▶ Available data:
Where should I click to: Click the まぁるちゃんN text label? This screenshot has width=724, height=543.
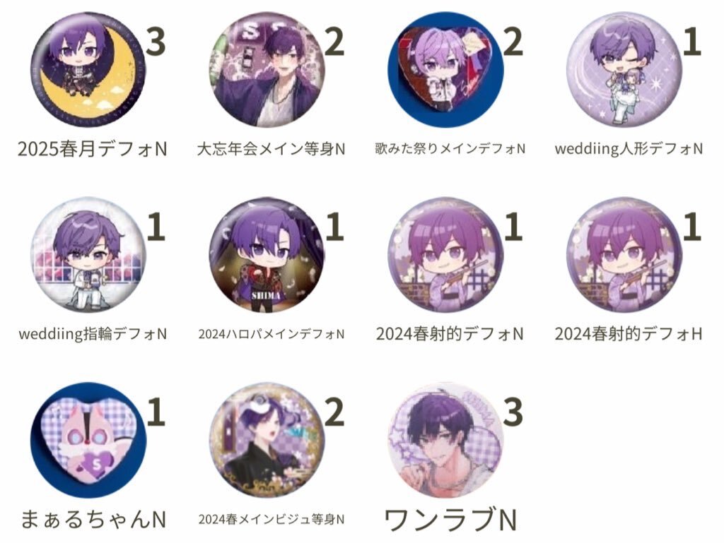[x=93, y=520]
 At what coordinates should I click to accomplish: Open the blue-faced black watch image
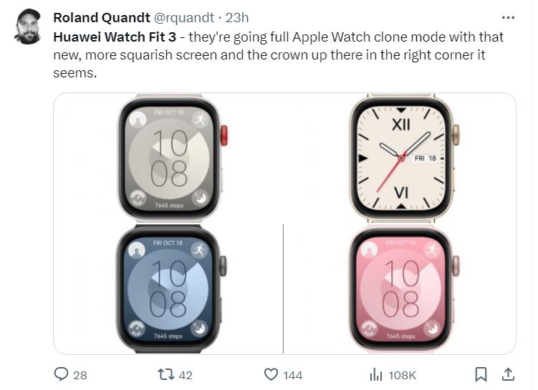172,289
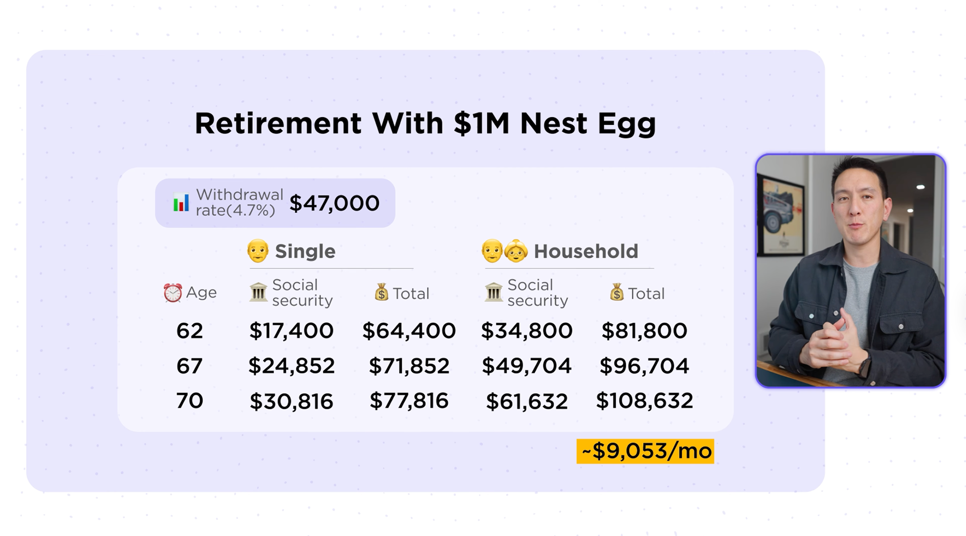
Task: Click the couple emoji beside Household
Action: point(504,251)
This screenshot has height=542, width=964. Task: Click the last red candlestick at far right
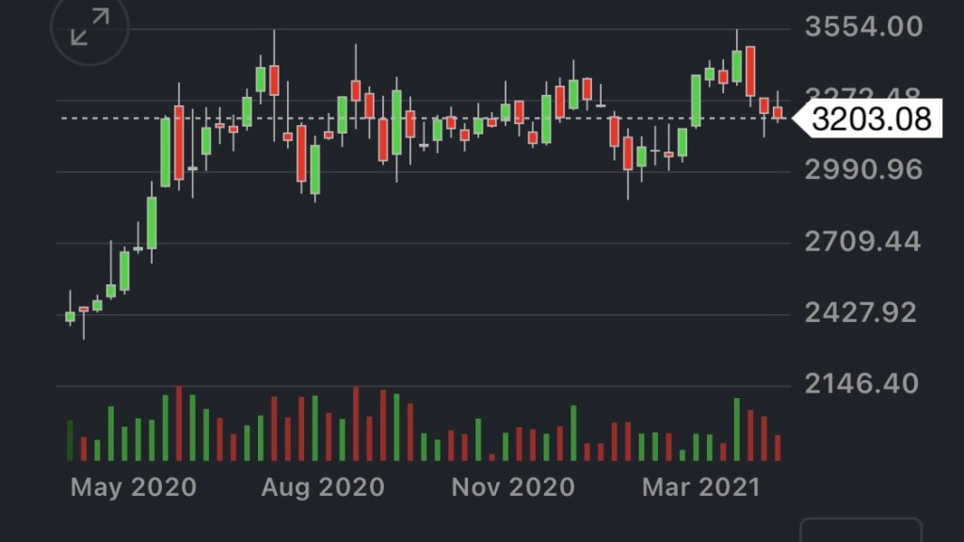(778, 113)
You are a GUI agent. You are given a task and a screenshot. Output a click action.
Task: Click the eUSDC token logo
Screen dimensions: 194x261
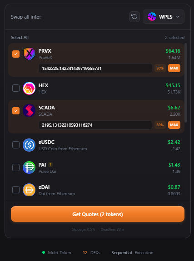click(x=29, y=145)
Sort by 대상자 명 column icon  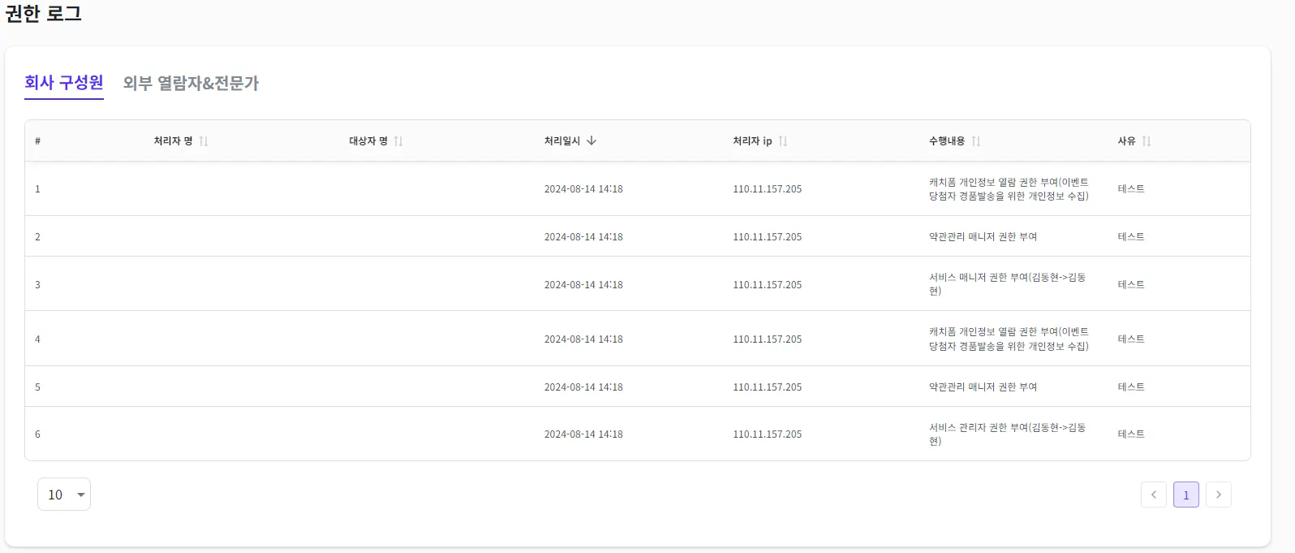[x=398, y=141]
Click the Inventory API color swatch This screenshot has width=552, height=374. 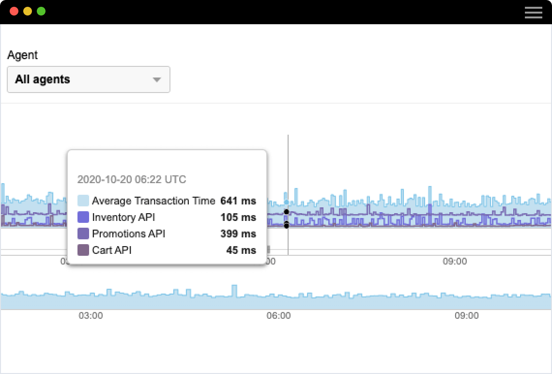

▶ Instructions to follow:
Print the rows verbatim, starting at the very first line and ending at the line that contains "Action: point(504,251)", with both ends included. Leave the pictures out of your answer.

▶ Solution:
Where should I click to: Click the まぁるちゃんN text label? This screenshot has width=724, height=543.
[x=93, y=520]
 At what coordinates should I click to accomplish: Open the blue-faced black watch image
172,289
Task: Click the couple emoji beside Household
Action: point(504,251)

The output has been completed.